# Task brief:
An exact copy of all entries is required.

# Available data:
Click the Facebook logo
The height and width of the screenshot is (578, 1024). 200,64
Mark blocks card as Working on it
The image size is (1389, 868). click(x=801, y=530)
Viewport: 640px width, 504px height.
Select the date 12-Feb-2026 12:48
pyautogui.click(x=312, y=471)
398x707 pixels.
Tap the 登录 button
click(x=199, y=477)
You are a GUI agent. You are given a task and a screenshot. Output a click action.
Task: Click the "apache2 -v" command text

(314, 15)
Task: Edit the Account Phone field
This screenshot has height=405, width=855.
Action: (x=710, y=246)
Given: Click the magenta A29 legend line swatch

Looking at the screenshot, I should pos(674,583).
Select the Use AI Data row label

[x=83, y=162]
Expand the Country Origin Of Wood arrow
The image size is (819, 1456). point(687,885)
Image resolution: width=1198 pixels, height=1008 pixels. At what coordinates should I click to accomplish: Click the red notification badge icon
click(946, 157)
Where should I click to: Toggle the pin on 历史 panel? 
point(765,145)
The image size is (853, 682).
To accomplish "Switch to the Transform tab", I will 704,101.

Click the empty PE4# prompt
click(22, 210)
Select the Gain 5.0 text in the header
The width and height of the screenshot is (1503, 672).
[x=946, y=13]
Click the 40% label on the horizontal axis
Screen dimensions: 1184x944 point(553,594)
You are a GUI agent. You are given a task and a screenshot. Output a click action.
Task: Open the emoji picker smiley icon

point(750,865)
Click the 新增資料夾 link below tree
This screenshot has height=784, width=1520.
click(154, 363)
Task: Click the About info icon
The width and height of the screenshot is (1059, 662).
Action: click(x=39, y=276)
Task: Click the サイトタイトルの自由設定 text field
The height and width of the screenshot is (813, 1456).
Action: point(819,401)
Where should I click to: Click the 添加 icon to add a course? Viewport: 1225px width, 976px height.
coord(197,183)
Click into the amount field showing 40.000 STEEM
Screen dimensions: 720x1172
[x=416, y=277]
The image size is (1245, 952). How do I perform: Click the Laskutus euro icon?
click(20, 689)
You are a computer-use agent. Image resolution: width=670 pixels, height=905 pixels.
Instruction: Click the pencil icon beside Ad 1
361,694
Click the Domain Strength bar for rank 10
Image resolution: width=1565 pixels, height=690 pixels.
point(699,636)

# Task answer:
Click the Facebook logo
The height and width of the screenshot is (578, 1024). 200,64
Mark blocks card as Working on it
The image size is (1389, 868). click(x=801, y=530)
Viewport: 640px width, 504px height.
Select the date 12-Feb-2026 12:48
pyautogui.click(x=312, y=471)
398x707 pixels.
Tap the 登录 button
click(x=199, y=477)
You are a GUI agent. You are given a task and a screenshot. Output a click action.
Task: Click the "apache2 -v" command text

(314, 15)
Task: Edit the Account Phone field
This screenshot has height=405, width=855.
Action: (x=710, y=246)
Given: Click the magenta A29 legend line swatch

Looking at the screenshot, I should pos(674,583).
Select the Use AI Data row label

[x=83, y=162]
Expand the Country Origin Of Wood arrow
The image size is (819, 1456). point(687,885)
Image resolution: width=1198 pixels, height=1008 pixels. At what coordinates should I click to accomplish: Click the red notification badge icon
click(946, 157)
Where should I click to: Toggle the pin on 历史 panel? 
point(765,145)
The image size is (853, 682).
To accomplish "Switch to the Transform tab", I will 704,101.

Click the empty PE4# prompt
click(22, 210)
Select the Gain 5.0 text in the header
The width and height of the screenshot is (1503, 672).
[x=946, y=13]
Click the 40% label on the horizontal axis
Screen dimensions: 1184x944 point(553,594)
You are a GUI agent. You are given a task and a screenshot. Output a click action.
Task: Open the emoji picker smiley icon

point(750,865)
Click the 新增資料夾 link below tree
This screenshot has height=784, width=1520.
click(154, 363)
Task: Click the About info icon
The width and height of the screenshot is (1059, 662).
Action: click(x=39, y=276)
Task: Click the サイトタイトルの自由設定 text field
The height and width of the screenshot is (813, 1456).
Action: point(819,401)
Where should I click to: Click the 添加 icon to add a course? Viewport: 1225px width, 976px height.
coord(197,183)
Click into the amount field showing 40.000 STEEM
Screen dimensions: 720x1172
[x=416, y=277]
The image size is (1245, 952). How do I perform: Click the Laskutus euro icon?
click(20, 689)
You are a computer-use agent. Image resolution: width=670 pixels, height=905 pixels.
Instruction: Click the pencil icon beside Ad 1
361,694
Click the Domain Strength bar for rank 10
Image resolution: width=1565 pixels, height=690 pixels.
point(699,636)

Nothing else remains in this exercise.